Zichtbare verwondingen In versie 5.1.1.38 verandert sleutelvraag 5 van protocol 29. ‘Zijn er zichtbare verwondingen?’ wordt dan: ‘Zijn er verwondingen?’. Piet Hein Verhagen, lid van het Cultural Committee, legt uit: “Het probleem zit hier in het woord zichtbare. Vaak komt het voor dat de melder nee zegt en op een later moment alsnog aangeeft dat een slachtoffer last heeft van bijvoorbeeld nek, borst of andere letsels. Die verwondingen waren al wel aanwezig, maar niet te zien. Bij een paar proeven met de aangepaste formulering, bleek dat de tweedehands melder aan het slachtoffer ging vragen of hij/zij ergens gewond was.” Aspirineprotocol Eveneens in versie 5.1.1.38 verandert de vraag ‘Heeft iemand daar aspirine of medicatie die aspirine bevat bij zich en dan bedoel ik geen paracetamol?’. Piet Hein: “Het komt met enige regelmaat voor dat een melder niet weet of begrijpt dat we op zoek zijn naar acetylsalicylzuur. Bij een aantal meldingen waar het antwoord eerst nee was, vroegen we vervolgens gericht naar acetylsalicylzuur en dit bleek toen toch in huis te zijn.” De vraag wordt: ‘Heeft iemand daar aspirine of medicatie die acetylsalicylzuur bevat en dan bedoel ik geen paracetamol?’. De woorden ‘bij zich’ zijn geschrapt omdat die niets toevoegen; je hoeft het niet bij je te hebben, als het maar beschikbaar is.
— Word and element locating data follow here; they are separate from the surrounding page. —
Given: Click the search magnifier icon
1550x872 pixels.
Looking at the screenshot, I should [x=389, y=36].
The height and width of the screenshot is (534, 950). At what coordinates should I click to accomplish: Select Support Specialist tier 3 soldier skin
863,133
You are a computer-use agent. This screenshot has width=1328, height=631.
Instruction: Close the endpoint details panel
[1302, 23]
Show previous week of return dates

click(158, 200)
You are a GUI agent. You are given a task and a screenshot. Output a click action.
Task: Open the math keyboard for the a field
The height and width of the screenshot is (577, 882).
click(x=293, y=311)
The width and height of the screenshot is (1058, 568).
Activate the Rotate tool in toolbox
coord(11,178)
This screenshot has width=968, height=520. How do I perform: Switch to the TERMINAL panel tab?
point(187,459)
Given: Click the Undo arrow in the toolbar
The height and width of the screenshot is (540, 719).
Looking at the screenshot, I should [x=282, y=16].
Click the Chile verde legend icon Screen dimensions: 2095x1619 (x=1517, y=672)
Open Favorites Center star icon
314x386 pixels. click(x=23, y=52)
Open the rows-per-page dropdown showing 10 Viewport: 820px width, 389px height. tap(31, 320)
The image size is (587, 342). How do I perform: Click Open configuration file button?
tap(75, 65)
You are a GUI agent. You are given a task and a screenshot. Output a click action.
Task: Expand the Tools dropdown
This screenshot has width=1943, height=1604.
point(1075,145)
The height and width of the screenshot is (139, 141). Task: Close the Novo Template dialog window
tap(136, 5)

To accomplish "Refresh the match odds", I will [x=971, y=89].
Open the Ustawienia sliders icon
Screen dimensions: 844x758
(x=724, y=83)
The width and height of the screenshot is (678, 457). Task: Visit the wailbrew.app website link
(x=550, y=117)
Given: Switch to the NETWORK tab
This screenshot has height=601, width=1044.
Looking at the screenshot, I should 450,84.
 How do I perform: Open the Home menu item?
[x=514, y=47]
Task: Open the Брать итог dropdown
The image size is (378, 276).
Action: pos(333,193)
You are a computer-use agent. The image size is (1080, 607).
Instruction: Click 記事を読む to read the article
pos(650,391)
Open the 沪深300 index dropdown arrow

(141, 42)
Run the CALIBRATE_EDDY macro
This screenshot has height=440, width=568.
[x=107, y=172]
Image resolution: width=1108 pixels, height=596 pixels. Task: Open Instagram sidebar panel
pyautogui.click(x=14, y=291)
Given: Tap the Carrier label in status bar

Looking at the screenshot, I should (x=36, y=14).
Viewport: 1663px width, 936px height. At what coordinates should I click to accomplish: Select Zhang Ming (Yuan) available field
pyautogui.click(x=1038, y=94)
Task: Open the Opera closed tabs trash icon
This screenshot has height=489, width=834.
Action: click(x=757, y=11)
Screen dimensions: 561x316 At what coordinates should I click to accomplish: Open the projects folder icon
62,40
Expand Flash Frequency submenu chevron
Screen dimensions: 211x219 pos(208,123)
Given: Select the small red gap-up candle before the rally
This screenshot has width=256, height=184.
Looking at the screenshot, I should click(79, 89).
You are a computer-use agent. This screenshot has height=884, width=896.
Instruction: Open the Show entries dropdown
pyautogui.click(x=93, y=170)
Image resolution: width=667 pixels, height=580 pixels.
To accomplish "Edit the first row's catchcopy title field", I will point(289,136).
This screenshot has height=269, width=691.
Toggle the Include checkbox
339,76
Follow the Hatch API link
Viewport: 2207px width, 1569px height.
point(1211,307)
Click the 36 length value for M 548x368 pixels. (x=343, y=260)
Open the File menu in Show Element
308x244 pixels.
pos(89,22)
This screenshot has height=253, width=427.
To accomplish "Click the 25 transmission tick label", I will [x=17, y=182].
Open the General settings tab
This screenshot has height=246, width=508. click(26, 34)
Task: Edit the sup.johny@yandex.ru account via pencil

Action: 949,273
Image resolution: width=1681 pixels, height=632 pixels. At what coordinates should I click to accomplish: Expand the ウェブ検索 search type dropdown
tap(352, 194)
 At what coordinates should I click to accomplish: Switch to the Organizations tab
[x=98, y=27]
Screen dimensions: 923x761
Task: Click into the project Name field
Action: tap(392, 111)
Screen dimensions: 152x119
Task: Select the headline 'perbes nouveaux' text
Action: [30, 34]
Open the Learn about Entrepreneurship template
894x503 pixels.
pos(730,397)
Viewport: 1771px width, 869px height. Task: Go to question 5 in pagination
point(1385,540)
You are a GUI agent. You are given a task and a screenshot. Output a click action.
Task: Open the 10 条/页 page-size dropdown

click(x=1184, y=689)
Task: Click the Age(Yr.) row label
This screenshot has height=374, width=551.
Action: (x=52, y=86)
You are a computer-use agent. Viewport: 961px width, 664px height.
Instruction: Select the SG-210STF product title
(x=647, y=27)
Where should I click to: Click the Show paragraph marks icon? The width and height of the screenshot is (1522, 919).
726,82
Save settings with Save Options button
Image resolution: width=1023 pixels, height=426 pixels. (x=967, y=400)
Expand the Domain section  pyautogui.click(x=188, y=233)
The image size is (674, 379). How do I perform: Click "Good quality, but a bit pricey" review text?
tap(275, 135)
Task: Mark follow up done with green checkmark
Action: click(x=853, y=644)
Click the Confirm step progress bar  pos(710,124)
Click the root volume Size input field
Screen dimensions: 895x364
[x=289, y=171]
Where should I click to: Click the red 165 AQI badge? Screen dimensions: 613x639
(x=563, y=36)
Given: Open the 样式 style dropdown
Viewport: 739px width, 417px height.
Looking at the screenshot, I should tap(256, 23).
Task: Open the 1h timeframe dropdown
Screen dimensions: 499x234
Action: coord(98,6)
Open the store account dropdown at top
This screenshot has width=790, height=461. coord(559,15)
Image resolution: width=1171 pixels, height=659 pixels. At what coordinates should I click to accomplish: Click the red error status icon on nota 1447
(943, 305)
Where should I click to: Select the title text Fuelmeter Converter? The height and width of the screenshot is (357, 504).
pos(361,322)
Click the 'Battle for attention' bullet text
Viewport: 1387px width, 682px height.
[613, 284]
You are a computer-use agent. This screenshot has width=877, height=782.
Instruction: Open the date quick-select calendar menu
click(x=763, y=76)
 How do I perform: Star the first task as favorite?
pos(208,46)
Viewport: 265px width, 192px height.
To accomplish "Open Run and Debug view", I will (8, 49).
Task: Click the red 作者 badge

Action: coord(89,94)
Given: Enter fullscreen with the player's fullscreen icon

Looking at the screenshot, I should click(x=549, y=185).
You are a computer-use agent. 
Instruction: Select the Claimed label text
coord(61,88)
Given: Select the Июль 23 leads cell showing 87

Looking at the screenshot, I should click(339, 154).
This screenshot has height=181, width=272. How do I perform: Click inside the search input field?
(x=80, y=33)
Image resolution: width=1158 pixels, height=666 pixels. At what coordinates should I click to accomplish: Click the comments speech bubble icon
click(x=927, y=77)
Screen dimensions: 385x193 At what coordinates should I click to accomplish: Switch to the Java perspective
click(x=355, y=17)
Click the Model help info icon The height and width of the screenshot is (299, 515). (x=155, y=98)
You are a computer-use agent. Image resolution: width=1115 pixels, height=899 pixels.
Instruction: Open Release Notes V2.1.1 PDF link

Puffer of inhalator In de op dit moment gangbare ProQA-versie 5.1.1.37 werd een tekstuele wijziging aangebracht in protocol 6. De vraag ‘Heeft hij een voorgeschreven pufje of spray?’ veranderde in ‘Heeft hij een voorgeschreven puffer of inhalator?’. “Dat past beter bij de terminologie die het Longfonds en ook patiënten zelf vaak gebruiken”, aldus Piet Hein. Bij de daarop volgende instructie om de patiënt de puffer of inhalator (opnieuw) te laten gebruiken, staan de woorden voor deze aanvallen voortaan vetgedrukt, om het belang daarvan te benadrukken. Piet Hein: “Er bestaan meer puffers en inhalators. Het is voorgekomen dat een benauwde patiënt zichzelf nitrospray toediende, die een heel ander doel dient.” Comfortabel Een kleine wijziging op de X-kaart vanaf versie 5.1.1.38: we vragen de melder niet meer om de patiënt in een comfortabele positie te laten zitten of liggen, maar in een aangename houding. Kwestie van eenvoudiger taalgebruik.